A pedestrian passes a Saudi tourism advert on Sheikh Zayed Road in Dubai.
Seeking alternatives
Others will seek different pathways into the US, such as L-1 intracompany transfers, or the O-1 route for extraordinary ability, but these are tightly defined and unevenly accessible, so many will now look to reshape graduate pipelines around domestic hiring, but this could take years. Further guidance and court orders are due in the coming months.

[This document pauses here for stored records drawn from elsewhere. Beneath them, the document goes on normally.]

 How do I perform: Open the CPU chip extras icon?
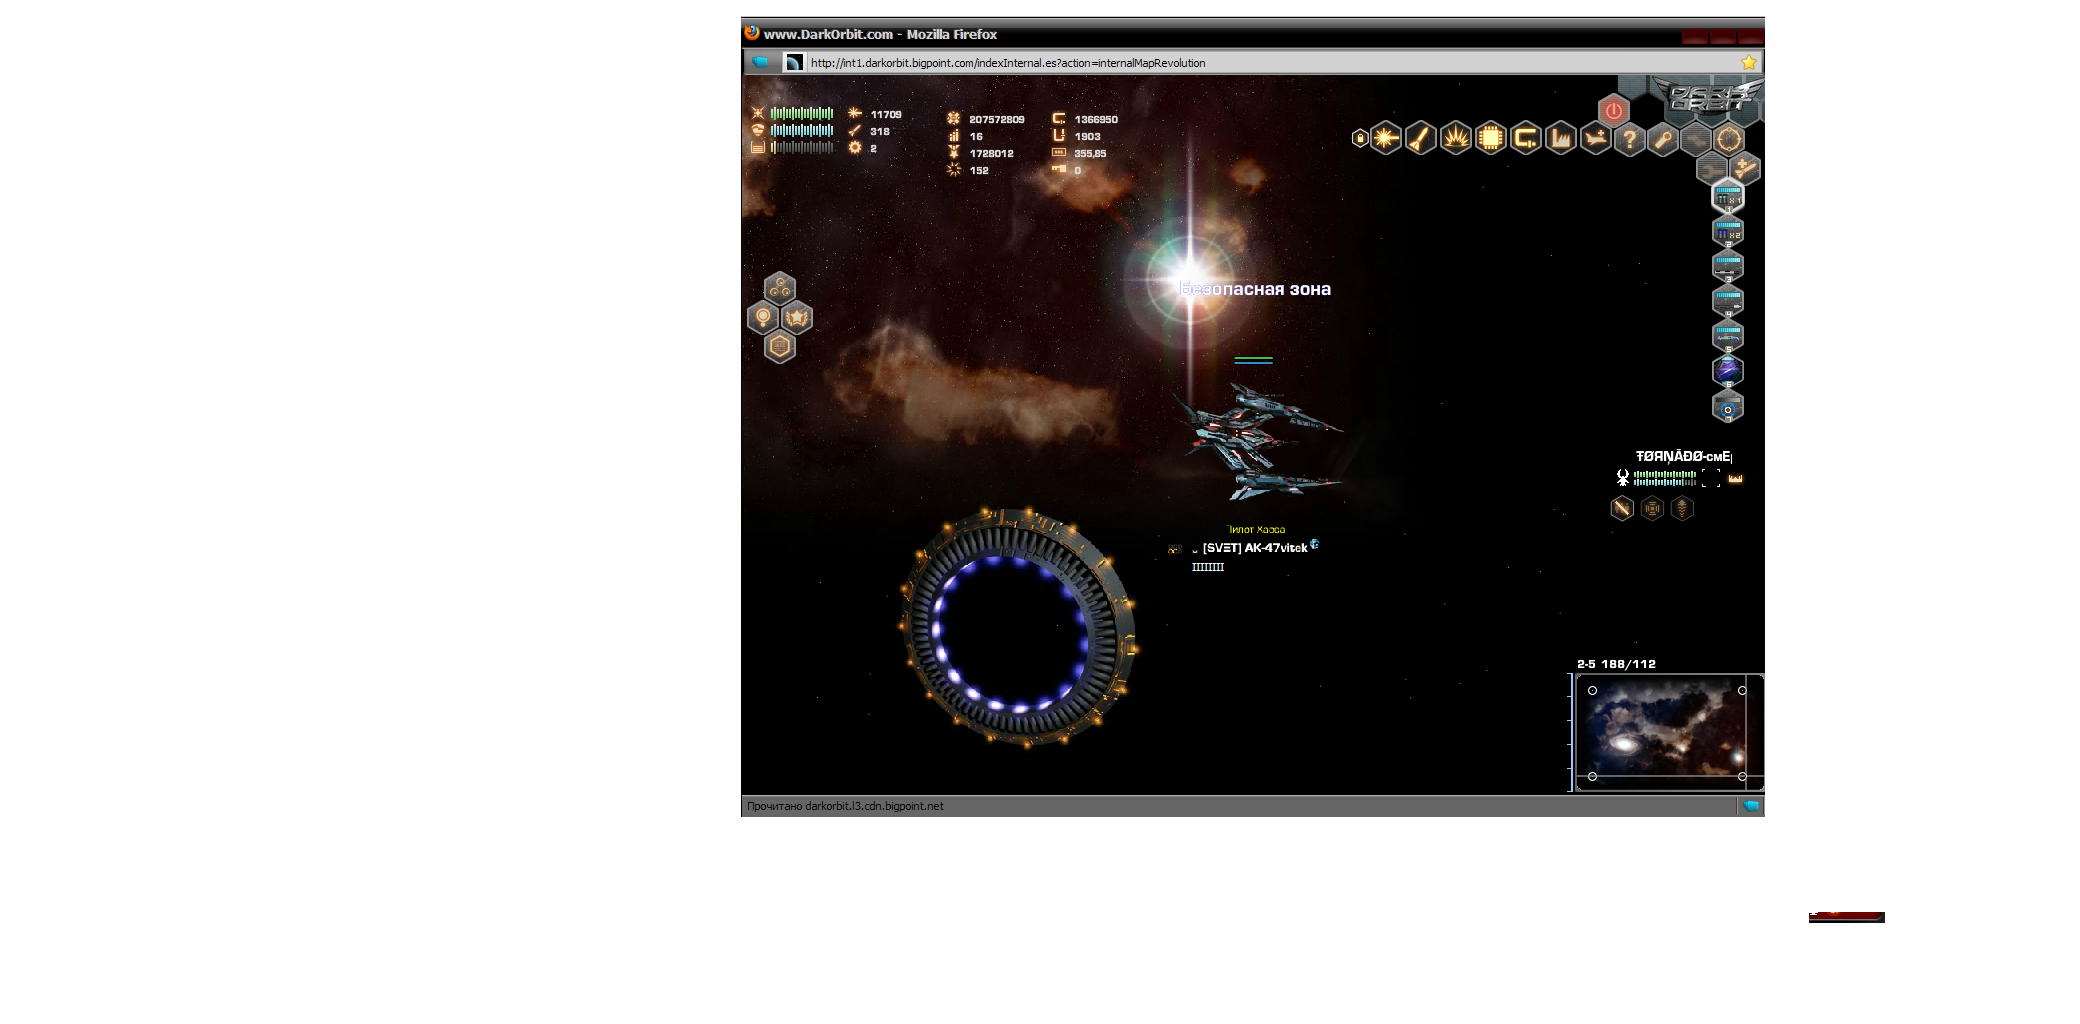(1491, 139)
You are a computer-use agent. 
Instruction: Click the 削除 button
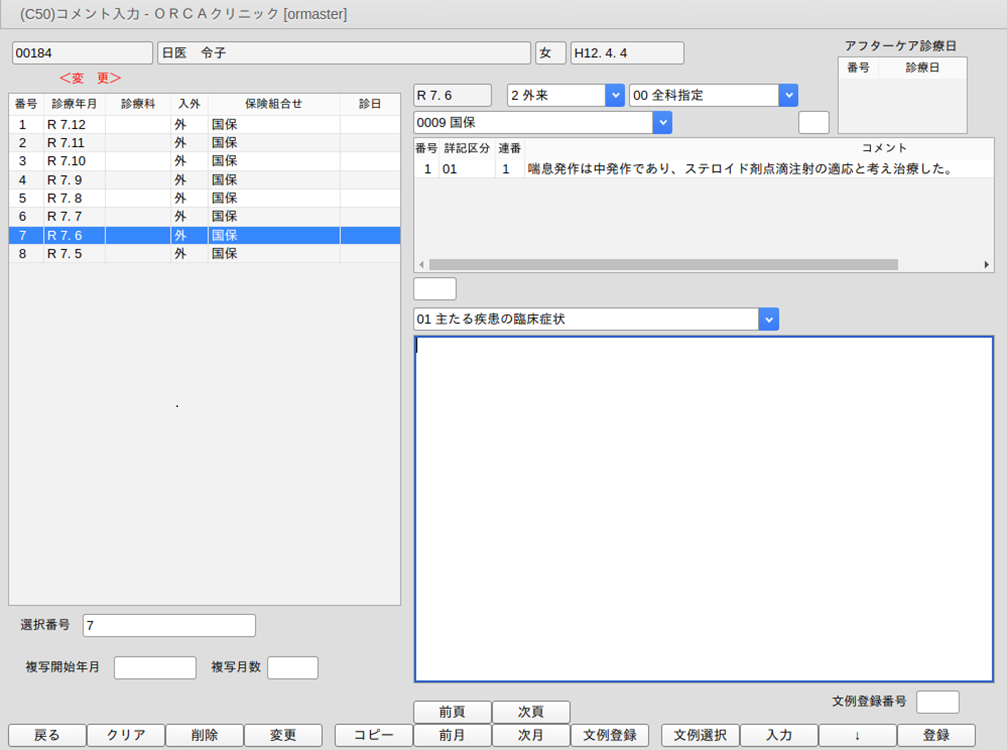[204, 735]
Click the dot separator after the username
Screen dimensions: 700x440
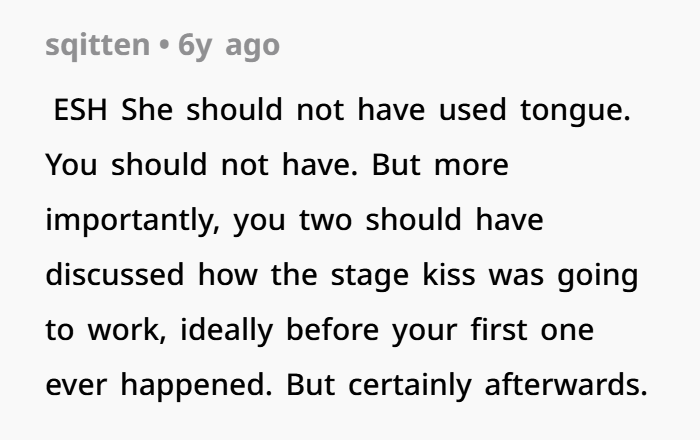(x=163, y=46)
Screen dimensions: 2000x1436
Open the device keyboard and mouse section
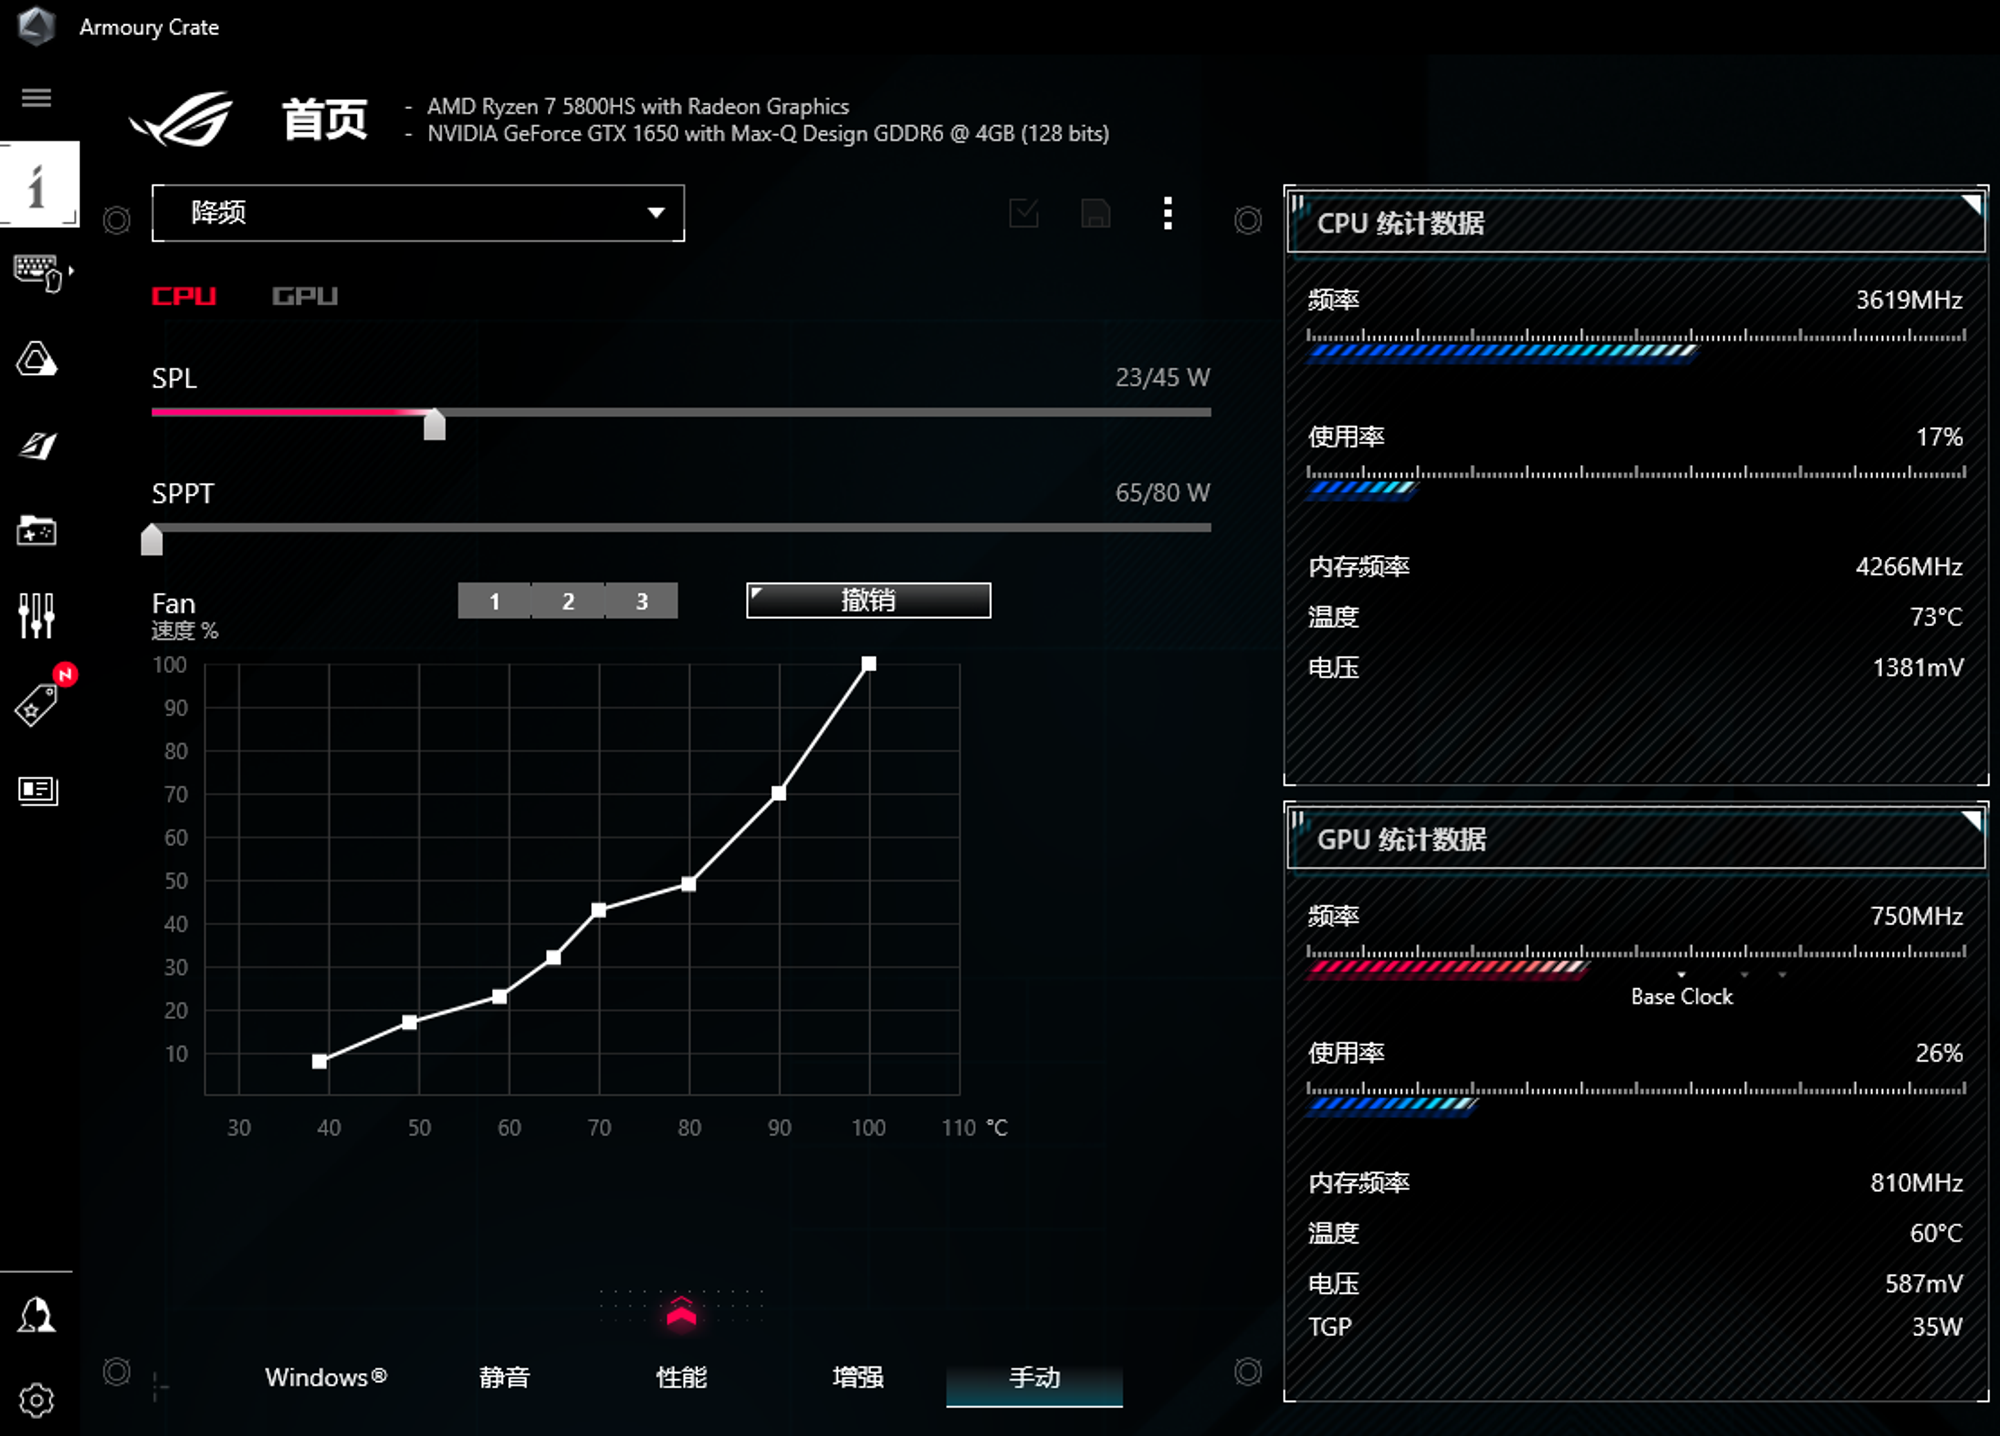coord(40,273)
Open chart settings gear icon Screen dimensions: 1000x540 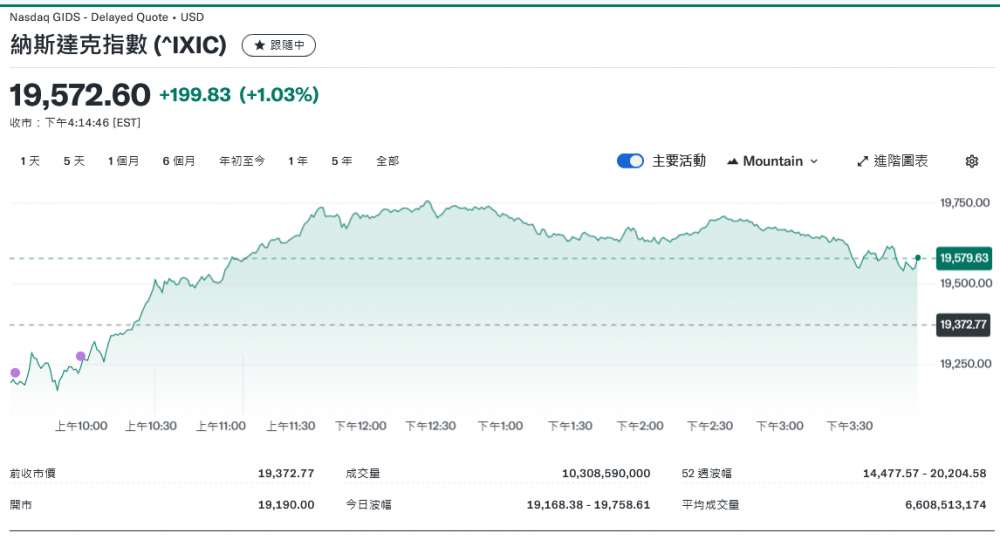tap(971, 161)
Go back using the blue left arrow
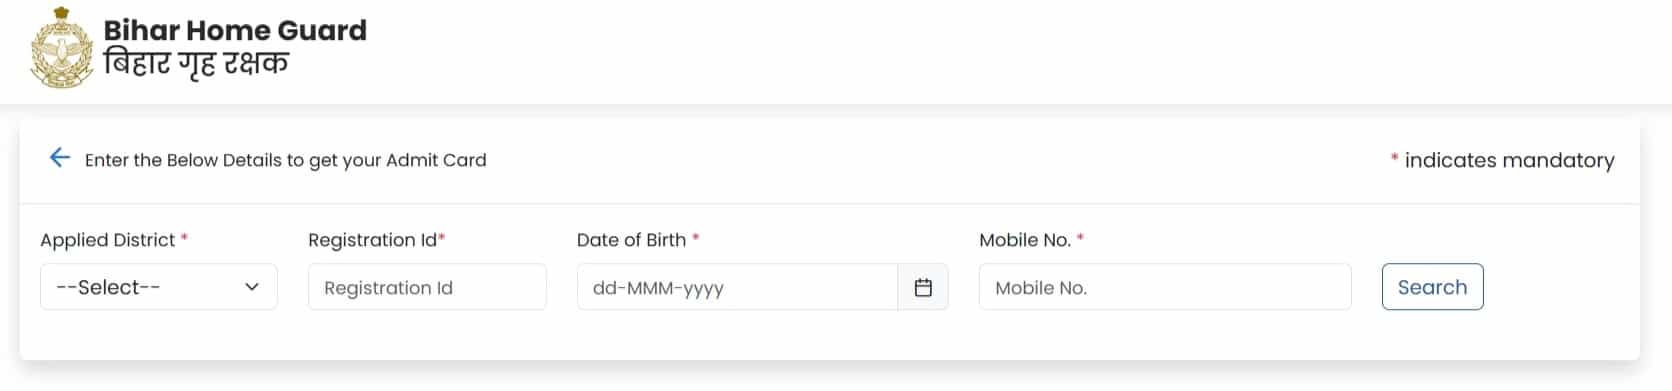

To Trump's fans, he is protecting American jobs and ending the cost-cutting corporate misuse of visas. To tech leaders and universities, this is an own goal, because H-1B workers fill gaps, seed companies, and train American teams. The very top tier of global talent will likely still come to the US, but for thousands of skilled engineers, analysts, and scientists who power products, projects, and modernisation, this could be a game-changer.
In a world where other economies are competing for the same people, price is policy. The US has signalled that it wants fewer foreign skilled workers. To fill the gap, Americans will need to be trained at an unprecedented speed and scale. In the meantime, the US can expect slower innovation, more offshoring, and a quieter, costlier race for the future.